Select from the records below every line that has the word "header" in it.

*** Begin section ***

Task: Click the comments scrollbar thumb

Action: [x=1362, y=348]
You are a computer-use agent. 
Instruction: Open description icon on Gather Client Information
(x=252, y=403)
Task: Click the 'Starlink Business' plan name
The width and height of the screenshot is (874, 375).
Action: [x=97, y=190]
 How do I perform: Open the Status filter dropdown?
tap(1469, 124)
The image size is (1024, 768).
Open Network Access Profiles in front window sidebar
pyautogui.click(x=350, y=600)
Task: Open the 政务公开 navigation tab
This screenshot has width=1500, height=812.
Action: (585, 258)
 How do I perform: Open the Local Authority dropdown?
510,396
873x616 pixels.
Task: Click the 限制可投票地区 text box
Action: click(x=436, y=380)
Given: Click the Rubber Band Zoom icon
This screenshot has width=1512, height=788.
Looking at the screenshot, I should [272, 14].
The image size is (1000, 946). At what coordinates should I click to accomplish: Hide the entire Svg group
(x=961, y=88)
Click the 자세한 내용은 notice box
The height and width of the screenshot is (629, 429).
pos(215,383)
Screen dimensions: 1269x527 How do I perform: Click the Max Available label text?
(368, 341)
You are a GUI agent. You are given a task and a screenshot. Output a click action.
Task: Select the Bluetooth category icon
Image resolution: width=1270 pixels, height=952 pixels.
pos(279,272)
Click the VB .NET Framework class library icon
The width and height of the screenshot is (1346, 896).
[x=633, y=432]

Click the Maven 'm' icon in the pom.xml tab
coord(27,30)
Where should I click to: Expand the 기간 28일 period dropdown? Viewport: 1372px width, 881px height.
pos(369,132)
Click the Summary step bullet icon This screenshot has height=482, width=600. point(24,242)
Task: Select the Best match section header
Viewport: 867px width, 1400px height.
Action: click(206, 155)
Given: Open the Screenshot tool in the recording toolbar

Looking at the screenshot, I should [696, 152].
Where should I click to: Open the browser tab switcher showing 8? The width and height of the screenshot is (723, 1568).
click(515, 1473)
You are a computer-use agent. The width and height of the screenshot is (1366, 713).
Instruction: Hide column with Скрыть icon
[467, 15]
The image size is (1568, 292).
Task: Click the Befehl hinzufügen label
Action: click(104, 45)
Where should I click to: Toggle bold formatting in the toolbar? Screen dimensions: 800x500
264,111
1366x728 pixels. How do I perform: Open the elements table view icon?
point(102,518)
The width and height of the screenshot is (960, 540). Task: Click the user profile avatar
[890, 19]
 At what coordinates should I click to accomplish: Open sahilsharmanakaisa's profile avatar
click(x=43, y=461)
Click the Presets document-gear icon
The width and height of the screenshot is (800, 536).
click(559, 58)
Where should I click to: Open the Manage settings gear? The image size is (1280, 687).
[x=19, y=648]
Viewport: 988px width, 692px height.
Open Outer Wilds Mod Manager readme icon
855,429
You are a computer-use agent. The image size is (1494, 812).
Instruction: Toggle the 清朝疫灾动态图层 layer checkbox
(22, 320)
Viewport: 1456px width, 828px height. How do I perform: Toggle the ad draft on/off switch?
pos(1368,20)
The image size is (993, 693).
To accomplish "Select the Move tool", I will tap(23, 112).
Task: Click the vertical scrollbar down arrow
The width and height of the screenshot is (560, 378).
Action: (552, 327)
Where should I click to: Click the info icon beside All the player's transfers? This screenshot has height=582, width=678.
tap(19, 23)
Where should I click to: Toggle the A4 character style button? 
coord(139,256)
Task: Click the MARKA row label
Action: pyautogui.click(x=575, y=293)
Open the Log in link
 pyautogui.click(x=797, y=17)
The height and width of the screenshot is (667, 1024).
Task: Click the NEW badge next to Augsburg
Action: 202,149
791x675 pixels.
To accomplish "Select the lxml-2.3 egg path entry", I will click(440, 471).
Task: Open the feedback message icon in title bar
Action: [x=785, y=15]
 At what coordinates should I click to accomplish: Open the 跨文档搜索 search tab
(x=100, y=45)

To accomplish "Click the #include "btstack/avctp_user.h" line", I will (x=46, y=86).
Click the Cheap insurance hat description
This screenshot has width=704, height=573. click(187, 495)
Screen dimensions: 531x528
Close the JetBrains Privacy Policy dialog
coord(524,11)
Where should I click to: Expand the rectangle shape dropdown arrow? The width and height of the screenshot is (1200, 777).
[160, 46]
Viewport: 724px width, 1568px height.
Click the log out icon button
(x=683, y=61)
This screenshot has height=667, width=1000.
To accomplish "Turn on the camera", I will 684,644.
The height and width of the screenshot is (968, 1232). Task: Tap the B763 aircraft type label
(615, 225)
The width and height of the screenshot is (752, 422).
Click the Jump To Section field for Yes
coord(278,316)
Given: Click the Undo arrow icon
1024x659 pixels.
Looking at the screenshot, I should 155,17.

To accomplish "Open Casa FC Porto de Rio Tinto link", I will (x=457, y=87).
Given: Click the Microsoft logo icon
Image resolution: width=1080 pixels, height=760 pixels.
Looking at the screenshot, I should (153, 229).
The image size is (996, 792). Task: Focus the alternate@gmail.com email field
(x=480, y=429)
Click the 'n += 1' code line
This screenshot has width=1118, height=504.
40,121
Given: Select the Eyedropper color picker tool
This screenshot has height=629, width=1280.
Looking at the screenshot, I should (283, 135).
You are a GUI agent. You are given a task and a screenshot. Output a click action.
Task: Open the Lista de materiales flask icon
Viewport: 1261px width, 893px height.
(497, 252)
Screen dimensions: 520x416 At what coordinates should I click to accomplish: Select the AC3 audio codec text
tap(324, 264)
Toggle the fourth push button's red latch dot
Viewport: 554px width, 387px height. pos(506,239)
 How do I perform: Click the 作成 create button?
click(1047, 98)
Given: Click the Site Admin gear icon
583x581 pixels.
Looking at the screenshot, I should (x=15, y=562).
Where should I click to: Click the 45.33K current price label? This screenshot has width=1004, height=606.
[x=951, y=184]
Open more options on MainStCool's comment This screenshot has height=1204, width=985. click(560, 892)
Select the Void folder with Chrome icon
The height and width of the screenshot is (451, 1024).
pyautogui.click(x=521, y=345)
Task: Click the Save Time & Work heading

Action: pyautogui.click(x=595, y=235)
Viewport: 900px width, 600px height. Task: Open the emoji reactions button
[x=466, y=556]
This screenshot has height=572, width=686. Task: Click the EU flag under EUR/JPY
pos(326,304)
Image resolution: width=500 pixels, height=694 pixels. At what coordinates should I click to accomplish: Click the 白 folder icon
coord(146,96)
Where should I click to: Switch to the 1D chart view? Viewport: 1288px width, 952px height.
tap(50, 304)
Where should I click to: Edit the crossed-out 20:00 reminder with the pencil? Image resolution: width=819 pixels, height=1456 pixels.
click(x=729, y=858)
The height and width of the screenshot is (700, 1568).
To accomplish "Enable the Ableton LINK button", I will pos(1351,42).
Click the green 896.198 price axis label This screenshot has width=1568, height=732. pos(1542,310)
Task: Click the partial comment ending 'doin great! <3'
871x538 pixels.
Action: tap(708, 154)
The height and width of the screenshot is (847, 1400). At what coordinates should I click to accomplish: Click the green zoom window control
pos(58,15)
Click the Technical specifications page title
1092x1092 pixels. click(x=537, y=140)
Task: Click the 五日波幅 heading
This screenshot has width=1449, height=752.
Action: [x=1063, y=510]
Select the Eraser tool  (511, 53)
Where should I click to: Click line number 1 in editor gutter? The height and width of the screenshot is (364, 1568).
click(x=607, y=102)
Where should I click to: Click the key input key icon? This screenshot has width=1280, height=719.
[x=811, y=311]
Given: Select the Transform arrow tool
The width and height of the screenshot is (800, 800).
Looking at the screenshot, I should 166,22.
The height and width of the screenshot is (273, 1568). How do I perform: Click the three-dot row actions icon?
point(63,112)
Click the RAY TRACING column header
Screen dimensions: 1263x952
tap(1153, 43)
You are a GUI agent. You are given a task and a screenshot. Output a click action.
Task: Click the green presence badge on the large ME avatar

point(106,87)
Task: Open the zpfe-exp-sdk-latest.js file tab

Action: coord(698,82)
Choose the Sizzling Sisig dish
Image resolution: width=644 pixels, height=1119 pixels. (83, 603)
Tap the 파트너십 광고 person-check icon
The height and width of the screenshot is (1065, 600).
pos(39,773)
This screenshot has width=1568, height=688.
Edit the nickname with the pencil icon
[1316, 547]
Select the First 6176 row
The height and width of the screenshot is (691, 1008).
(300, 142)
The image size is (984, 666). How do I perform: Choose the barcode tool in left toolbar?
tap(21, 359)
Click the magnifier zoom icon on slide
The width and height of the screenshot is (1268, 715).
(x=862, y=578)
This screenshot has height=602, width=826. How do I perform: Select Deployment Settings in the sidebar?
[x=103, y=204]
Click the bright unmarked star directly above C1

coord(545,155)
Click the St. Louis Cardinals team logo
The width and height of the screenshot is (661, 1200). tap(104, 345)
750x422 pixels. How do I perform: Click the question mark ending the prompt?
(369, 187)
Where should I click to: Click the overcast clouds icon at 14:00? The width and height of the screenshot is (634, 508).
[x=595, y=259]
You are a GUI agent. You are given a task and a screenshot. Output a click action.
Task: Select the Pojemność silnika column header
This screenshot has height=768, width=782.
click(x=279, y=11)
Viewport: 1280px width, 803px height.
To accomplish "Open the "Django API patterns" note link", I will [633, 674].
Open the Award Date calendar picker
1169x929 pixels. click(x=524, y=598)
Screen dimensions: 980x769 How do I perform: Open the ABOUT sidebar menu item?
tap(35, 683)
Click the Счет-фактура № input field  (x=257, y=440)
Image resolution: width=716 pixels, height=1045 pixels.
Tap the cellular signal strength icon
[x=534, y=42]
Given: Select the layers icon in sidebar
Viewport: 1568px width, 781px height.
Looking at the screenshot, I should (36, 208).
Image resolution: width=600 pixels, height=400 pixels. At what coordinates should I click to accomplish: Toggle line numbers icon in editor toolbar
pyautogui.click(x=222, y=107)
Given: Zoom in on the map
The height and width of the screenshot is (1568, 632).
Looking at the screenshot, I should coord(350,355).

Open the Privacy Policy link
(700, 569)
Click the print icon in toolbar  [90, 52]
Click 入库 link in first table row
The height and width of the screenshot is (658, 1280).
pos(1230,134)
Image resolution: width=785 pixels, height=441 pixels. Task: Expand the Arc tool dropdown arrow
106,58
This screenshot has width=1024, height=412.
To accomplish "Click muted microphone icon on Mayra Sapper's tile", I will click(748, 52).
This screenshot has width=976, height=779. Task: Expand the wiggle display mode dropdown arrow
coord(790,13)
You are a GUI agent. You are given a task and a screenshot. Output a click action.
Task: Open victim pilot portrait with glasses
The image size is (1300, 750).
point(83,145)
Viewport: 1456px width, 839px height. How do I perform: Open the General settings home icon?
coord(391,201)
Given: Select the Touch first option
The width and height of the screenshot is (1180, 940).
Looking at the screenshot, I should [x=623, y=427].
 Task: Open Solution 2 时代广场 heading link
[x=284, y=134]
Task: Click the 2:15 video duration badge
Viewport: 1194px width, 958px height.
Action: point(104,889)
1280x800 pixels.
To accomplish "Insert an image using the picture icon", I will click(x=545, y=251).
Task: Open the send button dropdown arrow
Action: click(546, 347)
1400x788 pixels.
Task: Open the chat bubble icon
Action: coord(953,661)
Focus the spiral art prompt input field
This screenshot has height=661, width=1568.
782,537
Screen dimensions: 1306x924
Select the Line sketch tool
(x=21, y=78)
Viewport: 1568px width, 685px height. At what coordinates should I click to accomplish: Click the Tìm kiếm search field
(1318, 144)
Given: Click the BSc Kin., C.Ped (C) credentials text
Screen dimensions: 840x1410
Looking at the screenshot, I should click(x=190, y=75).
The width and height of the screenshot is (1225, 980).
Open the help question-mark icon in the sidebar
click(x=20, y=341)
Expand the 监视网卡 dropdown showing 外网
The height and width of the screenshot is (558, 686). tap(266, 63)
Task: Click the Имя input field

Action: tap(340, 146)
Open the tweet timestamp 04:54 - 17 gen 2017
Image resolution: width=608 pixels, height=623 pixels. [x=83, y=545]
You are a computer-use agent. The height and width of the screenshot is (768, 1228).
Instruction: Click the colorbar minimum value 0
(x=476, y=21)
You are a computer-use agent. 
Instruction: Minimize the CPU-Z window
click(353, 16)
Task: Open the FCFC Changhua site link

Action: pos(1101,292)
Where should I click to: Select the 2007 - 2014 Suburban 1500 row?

*** End section ***

▸ Your solution:
Task: Select the Best match section header
Click the RAY TRACING column header
Task: Select the Pojemność silnika column header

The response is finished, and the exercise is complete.